In a recent report by Appirio, 60 percent of surveyed workers said they put the most value on being appreciated by management, and that appreciation plays a big role in employee satisfaction and retention.
"Our survey found that appreciation, connectedness and emotional safety all outrank compensation as important factors in career decision-making," Harry West, vice president of services and product management at Appirio, said in a statement. "Employee engagement can't be solved by simply showering workers with raises and bonuses. Companies must be dedicated to providing transparency, support and technologies that keep high-end tech talent happy."
Appirio revealed several key insights into why and how employees want to feel appreciated. [See Related Story: 11 Creative Ways to Show Employee Appreciation]
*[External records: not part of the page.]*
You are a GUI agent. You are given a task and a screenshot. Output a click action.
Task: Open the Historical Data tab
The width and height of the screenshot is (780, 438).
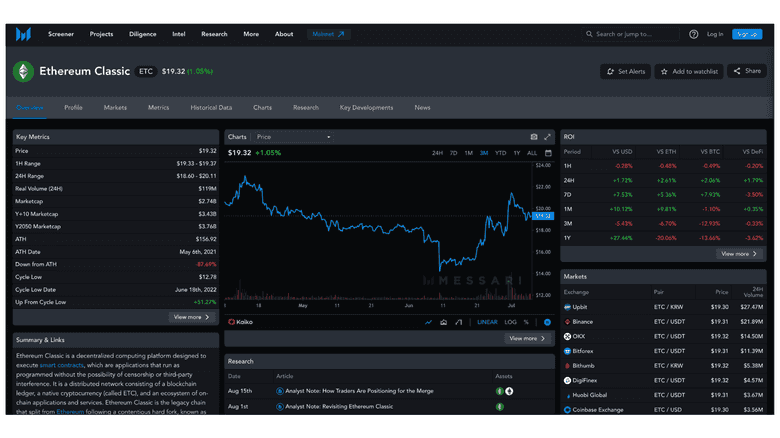point(211,107)
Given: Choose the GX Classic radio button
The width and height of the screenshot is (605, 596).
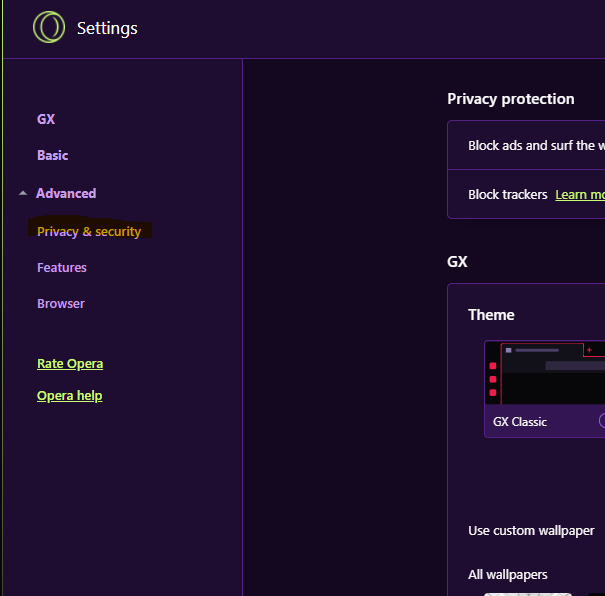Looking at the screenshot, I should click(602, 421).
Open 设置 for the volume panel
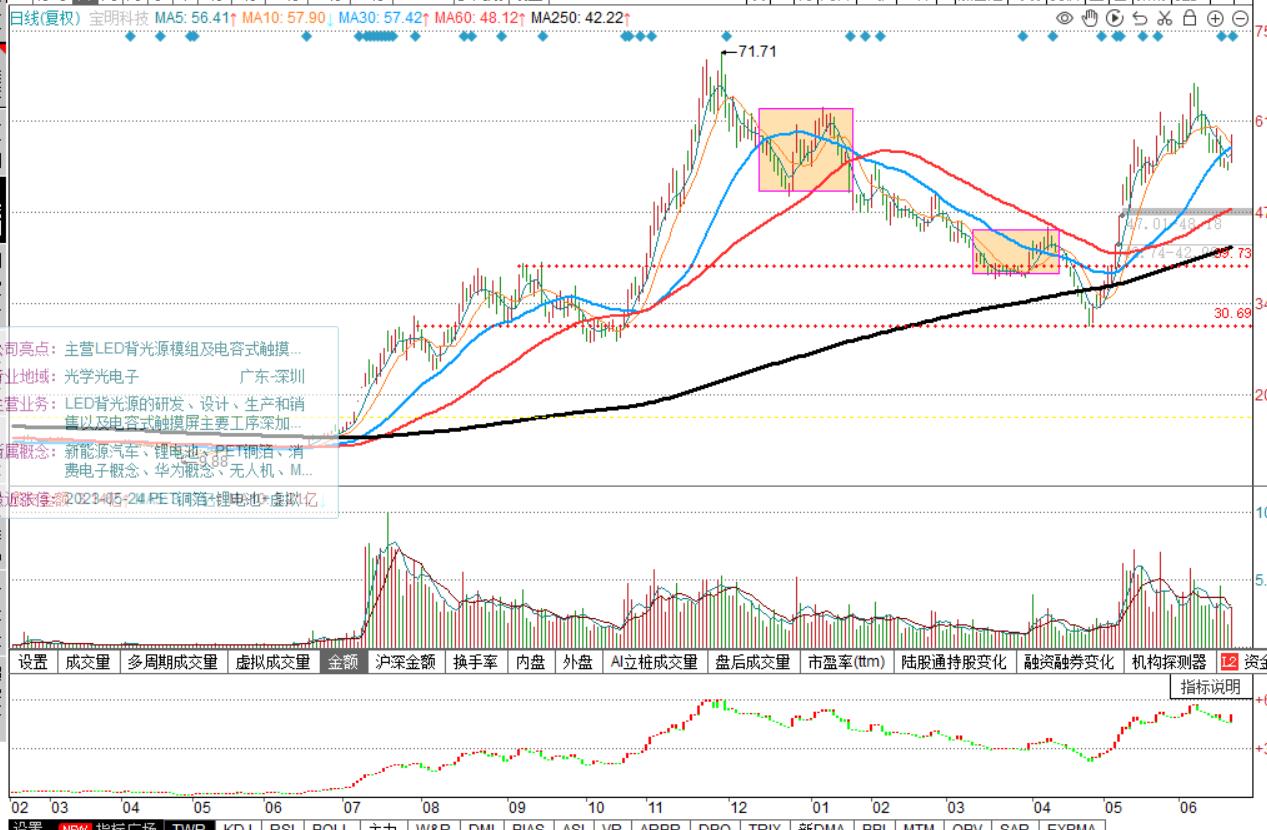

Satisfaction isn't necessarily directly correlated with compensation. According to the survey, employees have issues with leaders who make no effort to form relationships with their workers or show appreciation for employees. Respondents said the worst qualities a boss or manager can have are being emotionally distant and uncommunicative. Some examples are failing to give credit to workers (32 percent of respondents), rarely giving praise or expressing support (28 percent), failing to help employees with promotion (24 percent), and viewing workers as replaceable (13 percent).
Interviewees care most about feeling appreciated by their bosses. When considering a job offer, 60 percent of respondents said that feeling appreciated by their managers is the most important factor. On the other hand, only 5 percent said they were most concerned with climbing the corporate ladder, and only 4 percent said they cared most about raises.
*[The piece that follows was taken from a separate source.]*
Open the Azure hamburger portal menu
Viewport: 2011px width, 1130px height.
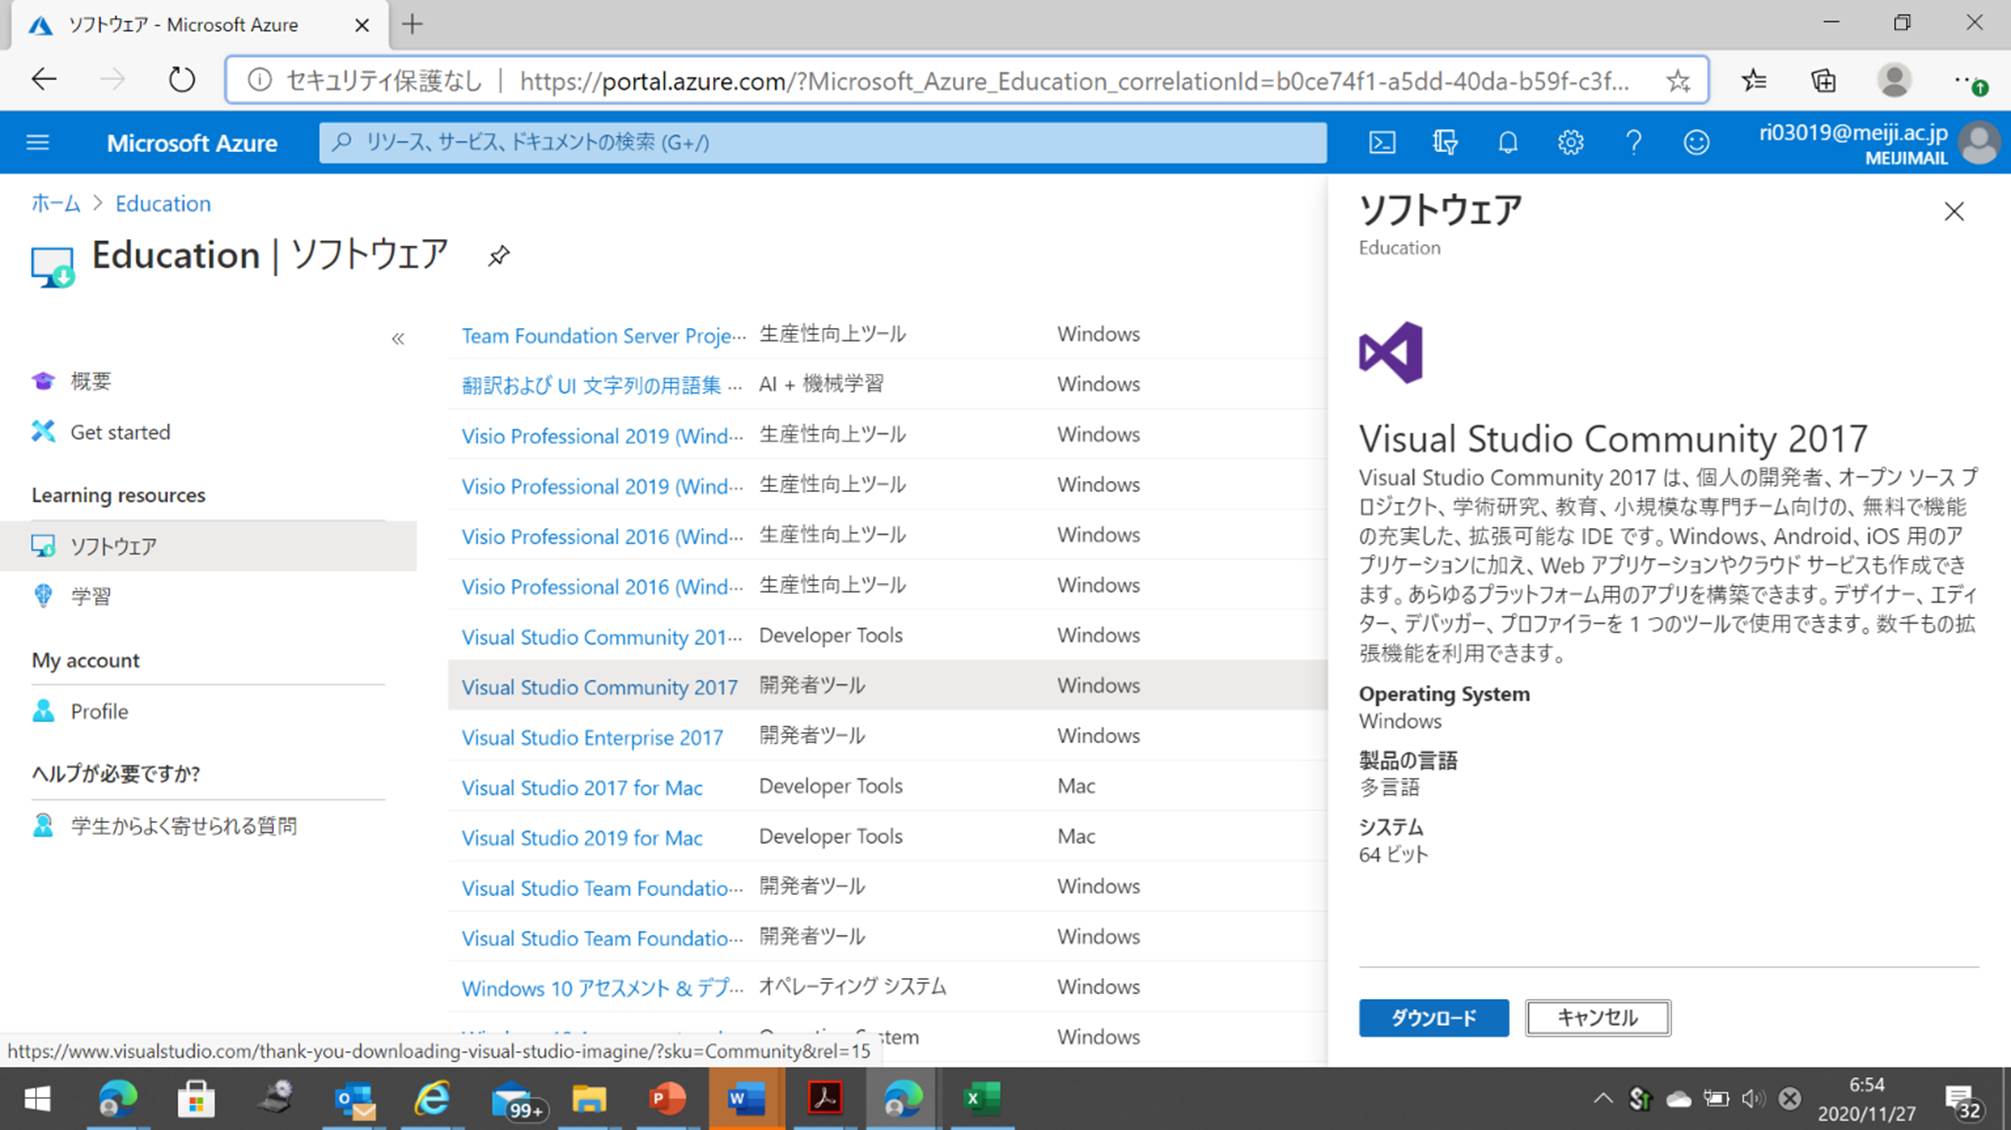pos(38,143)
Most workers value a human expression for a job well done. Appirio found that 55 percent of respondents said they'd feel most disappointed if a manager never thanked the employee for a job well done on a big project. Support and gratitude seem to be more motivating and cherished than any other form of reward, West said.
"The human touch is becoming even more important in a world where people spend so much time in the digital space," he added.
So how do you express your gratitude in an effective way? Timing is everything, West said.
"One of the main ways a manager can show appreciation is by providing ... a 'thank you' that is delivered in real time, not just at the end of the year or in a formal review session," he said. "Consistent, verbal feedback is a key motivator for the current workforce."
Appirio's results were based on 657 total respondents using an online survey on the SnapApp platform.